Electronic media have the publishing world in flux, with for-profit publishers, nonprofit publishers and professional societies jockeying for influence and control.
MIT's DSpace may enable university libraries to have more say over how research results and other intellectual property are made available to academic communities.
"Will DSpace get universities a seat at the bargaining table?" asked Hal Abelson, the Class of 1922 Professor of Computer Science and Engineering. "If the answer is yes, that will be a tremendous benefit for universities and a tremendous benefit for science."
Abelson spoke Monday at a symposium celebrating the worldwide launch of DSpace, the open-source institutional digital repository developed by MIT and Hewlett-Packard Co.
DSpace is a groundbreaking system that will capture, store, distribute and preserve the intellectual output of MIT's faculty and research staff. DSpace, which complements and supports initiatives such as OpenCourseWare, will transform how MIT distributes and archives the results of its research. It also will serve as a model for other universities and institutions with similar needs.
"Openness is a concept we all feel strongly about around here," said President Charles M. Vest. "From Linux to the Internet, the nature of new media itself supports openness.
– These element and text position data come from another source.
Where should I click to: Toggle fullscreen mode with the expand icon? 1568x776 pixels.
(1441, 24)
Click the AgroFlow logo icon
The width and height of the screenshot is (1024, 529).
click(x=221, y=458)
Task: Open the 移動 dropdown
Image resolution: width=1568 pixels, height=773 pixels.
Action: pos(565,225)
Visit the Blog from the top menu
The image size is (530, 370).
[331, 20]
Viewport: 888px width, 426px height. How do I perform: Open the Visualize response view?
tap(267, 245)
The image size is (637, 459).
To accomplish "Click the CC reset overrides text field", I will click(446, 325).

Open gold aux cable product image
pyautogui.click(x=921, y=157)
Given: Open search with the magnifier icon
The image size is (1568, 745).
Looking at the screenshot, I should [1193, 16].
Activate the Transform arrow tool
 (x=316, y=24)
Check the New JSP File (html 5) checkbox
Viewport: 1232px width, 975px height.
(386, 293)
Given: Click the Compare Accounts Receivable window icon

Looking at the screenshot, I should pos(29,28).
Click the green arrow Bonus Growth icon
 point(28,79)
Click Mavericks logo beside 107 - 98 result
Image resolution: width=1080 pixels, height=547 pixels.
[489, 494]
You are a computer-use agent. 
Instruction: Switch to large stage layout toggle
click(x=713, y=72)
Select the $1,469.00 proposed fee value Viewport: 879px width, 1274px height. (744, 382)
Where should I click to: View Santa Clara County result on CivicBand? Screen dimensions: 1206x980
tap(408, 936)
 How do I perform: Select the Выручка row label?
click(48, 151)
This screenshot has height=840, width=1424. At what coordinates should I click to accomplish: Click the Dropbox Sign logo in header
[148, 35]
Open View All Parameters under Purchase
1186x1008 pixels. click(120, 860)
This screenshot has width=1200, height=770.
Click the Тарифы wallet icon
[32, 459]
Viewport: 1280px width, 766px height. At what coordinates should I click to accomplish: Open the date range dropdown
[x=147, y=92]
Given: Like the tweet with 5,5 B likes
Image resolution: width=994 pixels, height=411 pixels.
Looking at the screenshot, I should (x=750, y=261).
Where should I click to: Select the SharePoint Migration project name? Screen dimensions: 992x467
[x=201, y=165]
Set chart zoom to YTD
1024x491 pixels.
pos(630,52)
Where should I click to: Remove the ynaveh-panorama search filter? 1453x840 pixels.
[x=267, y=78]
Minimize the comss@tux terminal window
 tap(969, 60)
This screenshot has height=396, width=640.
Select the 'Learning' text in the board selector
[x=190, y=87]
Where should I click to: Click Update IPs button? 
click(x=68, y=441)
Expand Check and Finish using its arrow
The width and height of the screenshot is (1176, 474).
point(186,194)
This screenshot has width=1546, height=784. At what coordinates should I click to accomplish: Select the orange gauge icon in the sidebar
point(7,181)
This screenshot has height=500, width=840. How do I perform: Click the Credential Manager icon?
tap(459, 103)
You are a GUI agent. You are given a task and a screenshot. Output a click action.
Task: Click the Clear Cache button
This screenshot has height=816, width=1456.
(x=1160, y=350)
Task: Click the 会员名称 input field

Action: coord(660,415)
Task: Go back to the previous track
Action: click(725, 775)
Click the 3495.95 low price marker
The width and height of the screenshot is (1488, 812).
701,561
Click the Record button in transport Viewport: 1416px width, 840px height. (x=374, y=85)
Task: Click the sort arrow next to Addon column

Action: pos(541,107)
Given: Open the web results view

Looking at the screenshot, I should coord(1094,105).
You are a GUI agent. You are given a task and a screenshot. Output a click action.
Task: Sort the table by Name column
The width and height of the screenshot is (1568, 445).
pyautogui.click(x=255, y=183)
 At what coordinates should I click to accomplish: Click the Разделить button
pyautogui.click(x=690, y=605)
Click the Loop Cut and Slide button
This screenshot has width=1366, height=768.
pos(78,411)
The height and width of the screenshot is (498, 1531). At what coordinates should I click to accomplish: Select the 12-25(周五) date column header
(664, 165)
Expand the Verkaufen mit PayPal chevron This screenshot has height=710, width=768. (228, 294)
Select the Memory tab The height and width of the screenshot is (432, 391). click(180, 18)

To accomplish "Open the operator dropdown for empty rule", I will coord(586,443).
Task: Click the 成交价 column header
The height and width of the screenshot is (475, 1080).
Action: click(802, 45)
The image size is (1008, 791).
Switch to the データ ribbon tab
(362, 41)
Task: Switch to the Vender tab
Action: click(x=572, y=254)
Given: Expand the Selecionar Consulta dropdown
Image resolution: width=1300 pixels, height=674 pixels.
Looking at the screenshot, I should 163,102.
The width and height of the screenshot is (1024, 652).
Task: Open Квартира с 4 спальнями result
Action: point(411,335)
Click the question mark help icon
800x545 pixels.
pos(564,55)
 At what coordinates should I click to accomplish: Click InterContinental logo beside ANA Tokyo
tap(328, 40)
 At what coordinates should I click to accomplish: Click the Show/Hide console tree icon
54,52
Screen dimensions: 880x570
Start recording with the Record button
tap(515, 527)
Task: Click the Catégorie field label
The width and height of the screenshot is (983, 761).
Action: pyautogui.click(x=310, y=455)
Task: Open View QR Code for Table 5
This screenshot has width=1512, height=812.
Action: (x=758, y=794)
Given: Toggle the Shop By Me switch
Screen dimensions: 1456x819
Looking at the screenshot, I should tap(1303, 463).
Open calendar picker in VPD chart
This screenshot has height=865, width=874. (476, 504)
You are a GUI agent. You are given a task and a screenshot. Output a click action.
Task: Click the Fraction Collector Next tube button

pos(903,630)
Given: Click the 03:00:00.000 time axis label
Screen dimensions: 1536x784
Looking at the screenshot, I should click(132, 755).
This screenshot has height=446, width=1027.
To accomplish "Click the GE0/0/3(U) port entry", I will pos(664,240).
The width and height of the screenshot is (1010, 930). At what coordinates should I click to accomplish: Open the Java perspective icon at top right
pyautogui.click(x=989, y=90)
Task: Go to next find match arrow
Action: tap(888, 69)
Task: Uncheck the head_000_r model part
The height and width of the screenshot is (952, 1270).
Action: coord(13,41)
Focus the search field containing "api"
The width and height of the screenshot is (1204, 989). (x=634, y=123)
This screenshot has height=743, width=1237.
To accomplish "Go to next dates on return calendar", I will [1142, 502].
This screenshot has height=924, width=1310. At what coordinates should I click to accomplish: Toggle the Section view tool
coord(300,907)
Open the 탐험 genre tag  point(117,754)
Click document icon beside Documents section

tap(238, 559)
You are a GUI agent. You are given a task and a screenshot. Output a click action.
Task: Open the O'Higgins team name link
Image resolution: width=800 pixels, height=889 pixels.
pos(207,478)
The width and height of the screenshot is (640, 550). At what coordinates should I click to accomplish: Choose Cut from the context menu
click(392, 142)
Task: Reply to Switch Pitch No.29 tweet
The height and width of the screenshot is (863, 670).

Libraries will play a major role as openness and educational technologies converge."
DSpace, which the Chronicle of Higher Education recently called "the most ambitious and closely watched program of its kind," is designed to be a sustainable, scalable digital repository capable of holding the more than 10,000 pieces of digital content produced by MIT faculty and researchers each year. This would include articles, technical reports and conference papers from MIT labs and centers, and everything from data sets, databases and media clips to visualizations and simulations used in the classroom.
As faculty members develop research material and scholarly publications in increasingly complex digital formats, they need to collect, preserve, index and distribute them. The DSpace system, which is infinitely expandable, will manage research material and publications in a professionally maintained archive to give them greater visibility and accessibility over time.
"What happens when the output of science becomes 'property'?" said Abelson, a founding member of the DSpace advisory board. The perception of university as "content factory" risks skewing the idea of what a university is all about, he said.
Scientific journals provide an invaluable service for disseminating scientific research within the scientific community, and elaborate copyright rules are in place to preserve the publishers' profit margins. But Abelson pointed out that in the digital age, information is being disseminated and manipulated in increasingly diverse ways. A strict adherence to traditional media may prevent information from being used as productively as possible.
"Scientists give their property (the articles describing their research results) to journals, and publishers own this property and all rights to it forever," he said. "The authors get some limited rights at the publisher's discretion. The university gets no rights, and the public is not in the deal at all."
Sophisticated research and linking tools may never become widespread because a large proportion of scientific material is permanently removed from the public realm or prohibitively expensive to access. A Google search, for instance, does not provide links to articles in the New England Journal of Medicine and many other journals that are available only by subscription.
"All the good stuff is locked behind electronic fences set up by the owner to protect that material," Abelson said.
Other symposium speakers included Clifford Lynch, director of the Coalition for Networked Information and former director of library automation for the University of California campuses, and James Boyle, professor at the Duke University School of Law and a specialist in intellectual property in the information age.
A version of this article appeared in MIT Tech Talk on November 6, 2002.